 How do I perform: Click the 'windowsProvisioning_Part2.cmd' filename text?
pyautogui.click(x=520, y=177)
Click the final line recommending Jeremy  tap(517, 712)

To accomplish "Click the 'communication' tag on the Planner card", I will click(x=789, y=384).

...

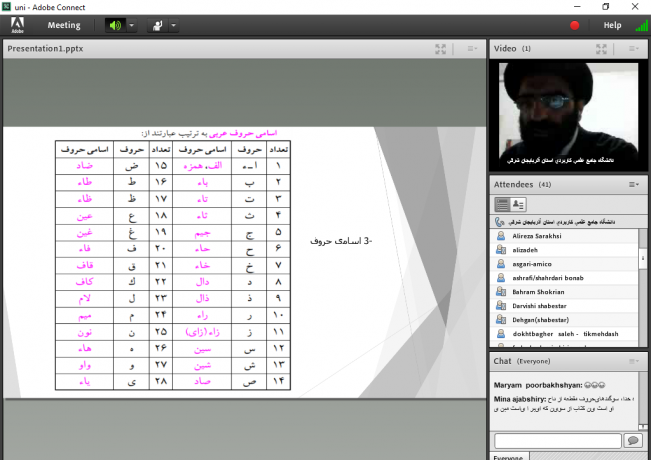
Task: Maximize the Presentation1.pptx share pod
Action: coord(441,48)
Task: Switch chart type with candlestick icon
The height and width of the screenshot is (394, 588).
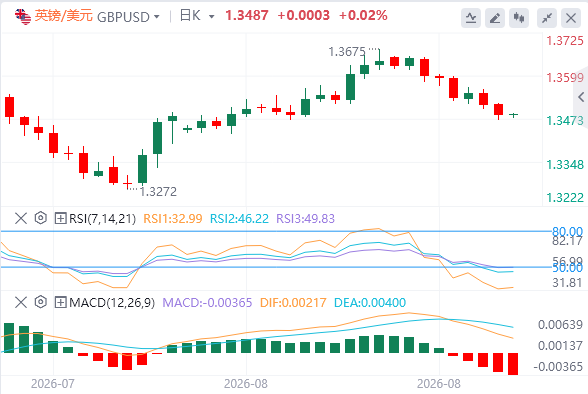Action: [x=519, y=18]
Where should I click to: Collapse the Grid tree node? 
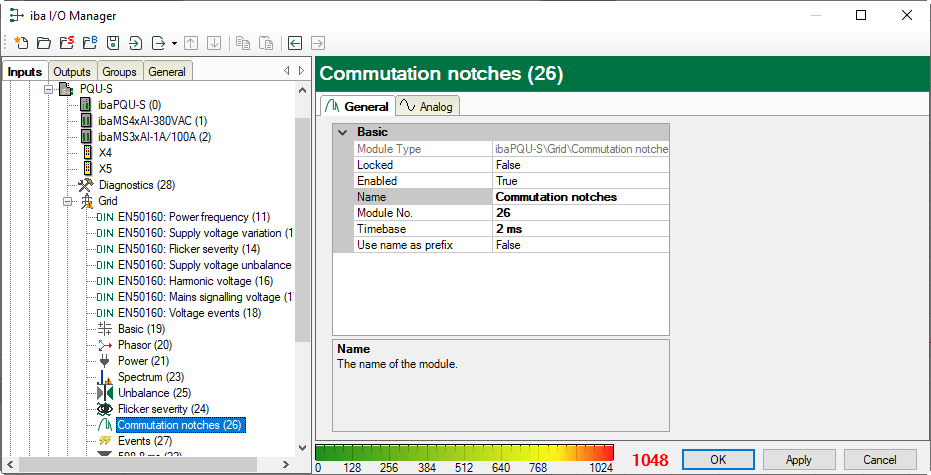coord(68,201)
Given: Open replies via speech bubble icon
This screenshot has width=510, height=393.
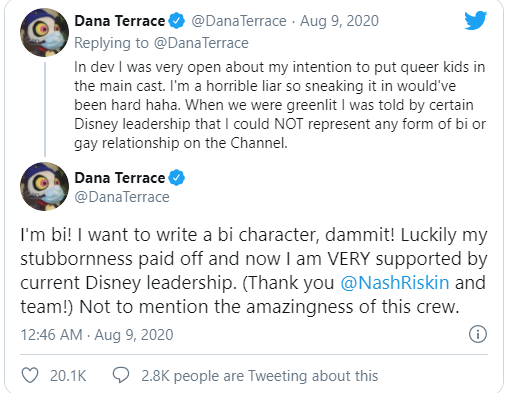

- [PROBLEM TO WORK ON]:
Convert the records between the line containing "How do I perform: Click" and the line containing "Click the final", inclusive, into a numbered list, leaving out any blank lines.

- [OUTPUT FOR THIS TASK]:
1.  How do I perform: Click the 'windowsProvisioning_Part2.cmd' filename text?
2. pyautogui.click(x=520, y=177)
3. Click the final line recommending Jeremy  tap(517, 712)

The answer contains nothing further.